Travel

How LaGuardia became the U.S. airport with the fastest pickups

Tom Vanderbilt - Apr 11, 2024

Standing on Level 2 of LaGuardia Airport’s (LGA) Terminal B parking facility, Mike Chisolm, Lyft’s business development manager for airports, opens the Lyft app on his phone, looking for a ride to New Jersey. “See? One minute,” he says, pointing at the ETA for a Lyft “Priority Pickup.” 

Long a sore spot for travelers and New Yorkers, LaGuardia has undergone a remarkable, award-winning transformation. And the outcomes of that overhaul aren’t just aesthetic. LGA, according to aggregated Lyft data, now has faster pickups than at any other major airport in the country. You might even get one in a hot New York minute.

This feat in airport optimization wasn’t an accident, but the result of careful, collaborative planning. 

When rideshare first arrived in New York City, around 2011, it “did catch us by surprise,” says Michael La Fazia, who leads traffic management at LaGuardia. Drivers looking to pick up an airport fare “just kind of pulled over on the side of the road wherever they could.” It wasn’t always close — or quick. 

In response, the airport created remote “staging lots” close to the terminals where drivers could wait. But they still had to traverse the same roadway as everyone else, joining a very crowded “terminal frontage” bustling with taxis, buses, and personal vehicles. 

Then, in 2016, LaGuardia began a multibillion-dollar renovation project. The plans had been drawn up long before rideshare even existed, but as Lyft and others began accounting for a larger share of LaGuardia’s pickups, its engineers saw an opportunity to make it easier to connect drivers and riders more quickly and conveniently. They started meeting biweekly with Lyft to learn how they could adapt their construction with rideshare in mind. 

The payoff is evident today at Terminal B. Instead of a crowded scrum of rideshare services and “civilian” drivers, rideshare drivers ascend to Level 2 via a dedicated lane that is physically separated from other drivers.
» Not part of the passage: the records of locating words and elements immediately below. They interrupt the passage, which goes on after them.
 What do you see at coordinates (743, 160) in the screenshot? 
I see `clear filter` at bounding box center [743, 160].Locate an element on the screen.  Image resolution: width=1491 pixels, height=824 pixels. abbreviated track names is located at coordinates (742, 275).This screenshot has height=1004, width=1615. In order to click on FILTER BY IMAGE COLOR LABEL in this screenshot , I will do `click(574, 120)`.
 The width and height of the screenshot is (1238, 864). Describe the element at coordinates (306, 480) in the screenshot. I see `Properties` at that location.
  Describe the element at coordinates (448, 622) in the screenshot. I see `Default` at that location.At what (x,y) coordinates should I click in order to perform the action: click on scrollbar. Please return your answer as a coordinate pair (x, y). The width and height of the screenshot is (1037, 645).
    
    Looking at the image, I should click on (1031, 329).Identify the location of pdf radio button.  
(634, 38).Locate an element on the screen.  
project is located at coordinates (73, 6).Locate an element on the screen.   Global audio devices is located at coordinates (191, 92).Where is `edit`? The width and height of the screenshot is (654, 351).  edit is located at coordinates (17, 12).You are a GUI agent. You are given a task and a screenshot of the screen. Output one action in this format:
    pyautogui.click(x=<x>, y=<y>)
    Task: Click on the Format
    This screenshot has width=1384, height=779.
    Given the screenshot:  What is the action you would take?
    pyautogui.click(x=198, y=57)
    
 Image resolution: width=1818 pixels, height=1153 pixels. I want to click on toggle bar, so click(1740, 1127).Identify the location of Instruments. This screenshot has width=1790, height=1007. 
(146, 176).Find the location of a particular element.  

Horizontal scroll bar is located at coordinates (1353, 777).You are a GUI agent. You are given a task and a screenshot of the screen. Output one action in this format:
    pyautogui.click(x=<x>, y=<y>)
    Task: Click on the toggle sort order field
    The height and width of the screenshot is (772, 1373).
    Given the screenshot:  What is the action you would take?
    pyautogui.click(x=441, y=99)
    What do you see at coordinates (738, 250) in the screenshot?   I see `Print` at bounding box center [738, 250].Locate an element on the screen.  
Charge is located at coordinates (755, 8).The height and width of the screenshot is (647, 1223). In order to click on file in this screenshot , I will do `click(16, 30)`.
Once there, they find an orderly set of lanes — labeled A to F — each with a series of discrete bays. Lyft users requesting a ride will be directed to lane E or F (or J, for Lyft Black), where they will find their vehicle waiting. 

“Pedestrian managers are there,” says Ian Van Praagh, LaGuardia’s manager of landside operations and customer service, to “assist the passengers, as well as to help the flow of vehicles in and out of the garage.” If users do have to wait, says Van Praagh, there are benches and chargers protected from the elements. 

Meanwhile, for drivers, new staging lots include a meditation room and bathrooms. And when drivers on the Lyft platform noted a bit of a delay in communicating with customers via the app, the LGA team added beacons to boost wireless connectivity in the garage. 

However, one of the biggest secrets to the fast pickup times is not immediately visible to the rider. A certain number of cars — the number is capped by LaGuardia — are “pre-dispatched,” as Lyft’s Chisolm calls it, directly to the pickup facility rather than the staging lot. (The number of cars is derived from historical demand data.) This not only ensures a faster pickup but also helps alleviate overcrowding at the staging lots. And, working with Lyft, the airport allowed the company to institute a “rematch” feature, meaning drivers dropping off passengers can be immediately paired to a pickup, without necessarily stopping in the staging lot.

Another key method to speed up a rider’s journey is to ensure they know the way to their car in the first place. Delta, a Lyft strategic partner that rewards riders with SkyMiles, rebuilt Terminal C to optimize for speed and efficiency — including clear and abundant digital signage to Lyft’s rideshare zones. “The travel experience isn’t over when the flight arrives,” says Delta managing partner Ryan Marzullo. “So we worked with Lyft to ensure our joint customers would have a seamless journey from their arrival gate to their ride.”

Given the record fast pickup times, the attention to detail has paid off — despite tremendous volume: “In 2023,” notes Van Praagh, “we had about four million pickups from rideshare, versus one million for taxis.” 

From scrambling to catch up, LaGuardia, working with Lyft, has become a model for airport rideshare. “I feel like within our agency,” La Fazia says, “LaGuardia has sort of become the best practice for our other airports to emulate.”